Netdev Archive on lore.kernel.org
help / color / mirror / Atom feed
From: Martin KaFai Lau <kafai@fb.com>
To: <bpf@vger.kernel.org>
Cc: Alexei Starovoitov <ast@kernel.org>,
	Andrii Nakryiko <andrii@kernel.org>,
	Daniel Borkmann <daniel@iogearbox.net>, <kernel-team@fb.com>,
	<netdev@vger.kernel.org>
Subject: [PATCH bpf-next 1/4] bpf: tcp: Allow bpf-tcp-cc to call bpf_(get|set)sockopt
Date: Wed, 4 Aug 2021 22:01:25 -0700	[thread overview]
Message-ID: <20210805050125.1349441-1-kafai@fb.com> (raw)
In-Reply-To: <20210805050119.1349009-1-kafai@fb.com>

This patch allows the bpf-tcp-cc to call bpf_setsockopt.  One use
case is to allow a bpf-tcp-cc switching to another cc during init().
For example, when the tcp flow is not ecn ready, the bpf_dctcp
can switch to another cc by calling setsockopt(TCP_CONGESTION).

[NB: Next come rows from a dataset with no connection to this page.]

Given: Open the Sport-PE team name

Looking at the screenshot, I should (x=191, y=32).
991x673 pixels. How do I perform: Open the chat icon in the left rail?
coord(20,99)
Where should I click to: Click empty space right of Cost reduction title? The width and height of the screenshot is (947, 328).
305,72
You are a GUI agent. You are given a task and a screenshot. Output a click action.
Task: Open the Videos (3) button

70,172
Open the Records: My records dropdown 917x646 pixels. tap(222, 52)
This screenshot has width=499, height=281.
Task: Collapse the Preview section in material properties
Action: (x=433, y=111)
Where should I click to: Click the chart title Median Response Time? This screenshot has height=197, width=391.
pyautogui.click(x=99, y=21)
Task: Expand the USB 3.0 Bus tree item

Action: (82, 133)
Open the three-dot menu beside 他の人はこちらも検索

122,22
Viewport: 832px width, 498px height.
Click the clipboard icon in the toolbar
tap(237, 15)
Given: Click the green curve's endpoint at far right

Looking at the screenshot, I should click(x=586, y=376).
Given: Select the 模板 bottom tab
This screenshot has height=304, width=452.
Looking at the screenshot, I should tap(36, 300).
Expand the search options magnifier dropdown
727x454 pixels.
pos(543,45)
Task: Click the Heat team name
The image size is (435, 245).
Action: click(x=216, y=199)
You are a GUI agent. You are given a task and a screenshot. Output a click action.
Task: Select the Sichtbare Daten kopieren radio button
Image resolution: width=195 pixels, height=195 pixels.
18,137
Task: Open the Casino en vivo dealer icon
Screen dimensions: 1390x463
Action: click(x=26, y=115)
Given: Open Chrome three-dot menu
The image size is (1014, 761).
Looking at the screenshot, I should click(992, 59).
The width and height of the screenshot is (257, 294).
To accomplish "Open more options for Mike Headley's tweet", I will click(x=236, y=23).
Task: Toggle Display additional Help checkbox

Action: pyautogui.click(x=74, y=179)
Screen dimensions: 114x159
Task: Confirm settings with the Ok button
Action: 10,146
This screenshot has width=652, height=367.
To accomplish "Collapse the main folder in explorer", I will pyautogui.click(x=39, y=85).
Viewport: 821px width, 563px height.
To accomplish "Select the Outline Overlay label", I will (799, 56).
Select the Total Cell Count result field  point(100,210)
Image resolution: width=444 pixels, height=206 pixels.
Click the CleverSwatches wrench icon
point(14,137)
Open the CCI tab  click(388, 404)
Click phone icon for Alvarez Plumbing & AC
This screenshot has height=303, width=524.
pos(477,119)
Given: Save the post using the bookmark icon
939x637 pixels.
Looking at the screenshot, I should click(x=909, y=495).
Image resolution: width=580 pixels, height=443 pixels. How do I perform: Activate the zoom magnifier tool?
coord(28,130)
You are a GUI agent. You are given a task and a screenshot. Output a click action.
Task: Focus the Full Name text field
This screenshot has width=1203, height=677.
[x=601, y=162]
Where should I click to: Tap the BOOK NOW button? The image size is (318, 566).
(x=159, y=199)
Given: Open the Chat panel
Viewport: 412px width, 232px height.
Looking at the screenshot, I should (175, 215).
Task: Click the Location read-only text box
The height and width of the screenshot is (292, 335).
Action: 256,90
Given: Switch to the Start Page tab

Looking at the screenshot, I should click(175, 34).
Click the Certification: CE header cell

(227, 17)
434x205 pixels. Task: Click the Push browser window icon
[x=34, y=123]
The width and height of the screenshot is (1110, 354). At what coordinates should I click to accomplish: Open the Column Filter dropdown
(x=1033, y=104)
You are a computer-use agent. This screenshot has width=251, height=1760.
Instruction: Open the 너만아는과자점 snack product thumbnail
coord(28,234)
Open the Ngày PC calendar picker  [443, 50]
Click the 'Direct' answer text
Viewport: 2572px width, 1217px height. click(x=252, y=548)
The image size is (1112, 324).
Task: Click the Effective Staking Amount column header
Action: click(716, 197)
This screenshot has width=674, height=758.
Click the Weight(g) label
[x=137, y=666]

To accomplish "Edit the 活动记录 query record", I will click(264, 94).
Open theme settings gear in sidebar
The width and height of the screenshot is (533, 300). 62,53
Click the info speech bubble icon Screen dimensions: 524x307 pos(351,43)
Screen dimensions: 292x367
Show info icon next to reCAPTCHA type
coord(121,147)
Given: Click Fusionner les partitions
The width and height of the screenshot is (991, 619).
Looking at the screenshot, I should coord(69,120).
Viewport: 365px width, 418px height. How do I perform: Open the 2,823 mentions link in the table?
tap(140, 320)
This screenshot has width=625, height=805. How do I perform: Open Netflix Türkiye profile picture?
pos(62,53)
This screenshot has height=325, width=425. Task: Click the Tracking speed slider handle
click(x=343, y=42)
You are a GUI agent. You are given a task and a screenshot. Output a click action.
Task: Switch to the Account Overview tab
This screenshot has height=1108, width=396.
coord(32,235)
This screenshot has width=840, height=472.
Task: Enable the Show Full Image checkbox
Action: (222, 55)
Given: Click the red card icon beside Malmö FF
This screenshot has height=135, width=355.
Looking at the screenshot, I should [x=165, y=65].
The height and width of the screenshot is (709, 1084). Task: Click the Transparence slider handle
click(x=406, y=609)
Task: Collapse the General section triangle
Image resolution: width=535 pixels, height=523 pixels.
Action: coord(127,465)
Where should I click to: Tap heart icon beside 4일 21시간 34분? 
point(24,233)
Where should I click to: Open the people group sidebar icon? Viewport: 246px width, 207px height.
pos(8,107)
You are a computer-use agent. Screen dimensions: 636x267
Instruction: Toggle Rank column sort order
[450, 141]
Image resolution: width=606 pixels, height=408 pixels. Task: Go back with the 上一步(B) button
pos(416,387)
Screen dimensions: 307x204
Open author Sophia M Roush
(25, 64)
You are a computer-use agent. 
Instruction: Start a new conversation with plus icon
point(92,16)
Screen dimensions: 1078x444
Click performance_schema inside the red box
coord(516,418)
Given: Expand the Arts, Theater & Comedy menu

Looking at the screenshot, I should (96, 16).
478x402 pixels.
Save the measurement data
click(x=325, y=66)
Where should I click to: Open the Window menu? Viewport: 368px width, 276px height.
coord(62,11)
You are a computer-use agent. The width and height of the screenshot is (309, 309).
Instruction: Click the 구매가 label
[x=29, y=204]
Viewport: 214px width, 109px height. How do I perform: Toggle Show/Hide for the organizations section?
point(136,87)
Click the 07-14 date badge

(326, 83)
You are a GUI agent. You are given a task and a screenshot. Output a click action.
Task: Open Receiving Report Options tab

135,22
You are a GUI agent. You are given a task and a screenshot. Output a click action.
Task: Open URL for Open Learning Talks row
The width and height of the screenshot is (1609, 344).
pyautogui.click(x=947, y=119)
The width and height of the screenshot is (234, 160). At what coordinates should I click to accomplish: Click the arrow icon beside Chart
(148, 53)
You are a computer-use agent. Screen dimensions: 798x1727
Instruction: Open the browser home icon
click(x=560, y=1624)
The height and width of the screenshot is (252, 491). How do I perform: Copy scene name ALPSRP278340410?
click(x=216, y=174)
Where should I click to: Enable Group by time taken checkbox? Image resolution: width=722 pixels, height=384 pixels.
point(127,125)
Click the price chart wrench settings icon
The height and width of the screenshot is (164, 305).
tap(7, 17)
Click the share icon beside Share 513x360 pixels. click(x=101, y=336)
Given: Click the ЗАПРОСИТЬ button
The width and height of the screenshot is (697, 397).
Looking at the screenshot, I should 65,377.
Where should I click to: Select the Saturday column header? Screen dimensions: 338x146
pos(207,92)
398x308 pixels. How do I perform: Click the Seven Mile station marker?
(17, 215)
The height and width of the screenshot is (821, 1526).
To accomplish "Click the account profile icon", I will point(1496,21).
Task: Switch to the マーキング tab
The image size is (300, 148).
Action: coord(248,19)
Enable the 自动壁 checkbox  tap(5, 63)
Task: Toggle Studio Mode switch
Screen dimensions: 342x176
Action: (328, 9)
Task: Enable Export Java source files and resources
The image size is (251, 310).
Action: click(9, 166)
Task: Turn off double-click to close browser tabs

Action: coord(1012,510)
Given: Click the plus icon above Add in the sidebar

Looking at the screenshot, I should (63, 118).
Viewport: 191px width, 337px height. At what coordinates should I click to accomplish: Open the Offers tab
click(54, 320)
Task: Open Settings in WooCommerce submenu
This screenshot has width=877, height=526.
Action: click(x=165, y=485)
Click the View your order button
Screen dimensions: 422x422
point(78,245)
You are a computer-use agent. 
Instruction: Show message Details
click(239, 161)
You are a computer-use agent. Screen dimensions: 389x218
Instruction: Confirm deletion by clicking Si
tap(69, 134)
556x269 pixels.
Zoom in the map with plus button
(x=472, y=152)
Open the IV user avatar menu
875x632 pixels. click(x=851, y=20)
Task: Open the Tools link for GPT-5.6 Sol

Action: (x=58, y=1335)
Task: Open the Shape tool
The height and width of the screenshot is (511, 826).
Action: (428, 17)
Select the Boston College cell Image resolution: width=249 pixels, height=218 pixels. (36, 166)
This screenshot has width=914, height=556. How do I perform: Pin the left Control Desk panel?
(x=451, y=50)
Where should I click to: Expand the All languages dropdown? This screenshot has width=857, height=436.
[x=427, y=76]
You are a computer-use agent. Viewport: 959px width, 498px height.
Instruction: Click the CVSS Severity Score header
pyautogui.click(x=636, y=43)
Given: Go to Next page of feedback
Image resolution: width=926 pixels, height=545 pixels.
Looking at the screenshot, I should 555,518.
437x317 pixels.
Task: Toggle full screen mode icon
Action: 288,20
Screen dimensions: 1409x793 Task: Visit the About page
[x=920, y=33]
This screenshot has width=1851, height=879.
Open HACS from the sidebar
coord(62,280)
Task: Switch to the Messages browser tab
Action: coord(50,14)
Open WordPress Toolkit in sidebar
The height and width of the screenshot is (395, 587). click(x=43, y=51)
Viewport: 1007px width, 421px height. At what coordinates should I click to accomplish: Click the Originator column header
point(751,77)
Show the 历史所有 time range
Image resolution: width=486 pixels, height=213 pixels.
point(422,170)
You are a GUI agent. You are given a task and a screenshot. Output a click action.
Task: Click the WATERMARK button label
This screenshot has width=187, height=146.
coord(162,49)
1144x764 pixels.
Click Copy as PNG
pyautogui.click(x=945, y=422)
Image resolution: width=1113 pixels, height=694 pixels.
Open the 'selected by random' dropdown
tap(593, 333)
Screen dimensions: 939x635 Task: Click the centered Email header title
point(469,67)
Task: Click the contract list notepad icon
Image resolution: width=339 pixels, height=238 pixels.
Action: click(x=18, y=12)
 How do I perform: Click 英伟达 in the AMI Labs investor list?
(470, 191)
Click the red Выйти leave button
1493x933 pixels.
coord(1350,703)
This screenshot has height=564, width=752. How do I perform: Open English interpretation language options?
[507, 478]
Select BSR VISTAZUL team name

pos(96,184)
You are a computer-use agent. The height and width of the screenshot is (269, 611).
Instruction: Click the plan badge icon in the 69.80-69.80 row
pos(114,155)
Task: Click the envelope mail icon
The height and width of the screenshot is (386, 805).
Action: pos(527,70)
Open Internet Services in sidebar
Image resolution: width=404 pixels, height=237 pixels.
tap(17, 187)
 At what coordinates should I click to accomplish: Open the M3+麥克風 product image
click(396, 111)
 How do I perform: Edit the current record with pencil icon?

During setsockopt(TCP_CONGESTION), the new tcp-cc's init() will be
called and this could cause a recursion but it is stopped by the
current trampoline's logic (in the prog->active counter).

While retiring a bpf-tcp-cc (e.g. in tcp_v[46]_destroy_sock()),
the tcp stack calls bpf-tcp-cc's release().  To avoid the retiring
bpf-tcp-cc making further changes to the sk, bpf_setsockopt is not
available to the bpf-tcp-cc's release().  This will avoid release()
making setsockopt() call that will potentially allocate new resources.

bpf_getsockopt() is also added to have a symmetrical API, so
less usage surprise.

When the old bpf-tcp-cc is calling setsockopt(TCP_CONGESTION)
to switch to a new cc, the old bpf-tcp-cc will be released by
bpf_struct_ops_put().  Thus, this patch also puts the bpf_struct_ops_map
after a rcu grace period because the trampoline's image cannot be freed
while the old bpf-tcp-cc is still running.

Signed-off-by: Martin KaFai Lau <kafai@fb.com>
---
 kernel/bpf/bpf_struct_ops.c | 22 +++++++++++++++++++++-
 net/ipv4/bpf_tcp_ca.c       | 26 +++++++++++++++++++++++---
 2 files changed, 44 insertions(+), 4 deletions(-)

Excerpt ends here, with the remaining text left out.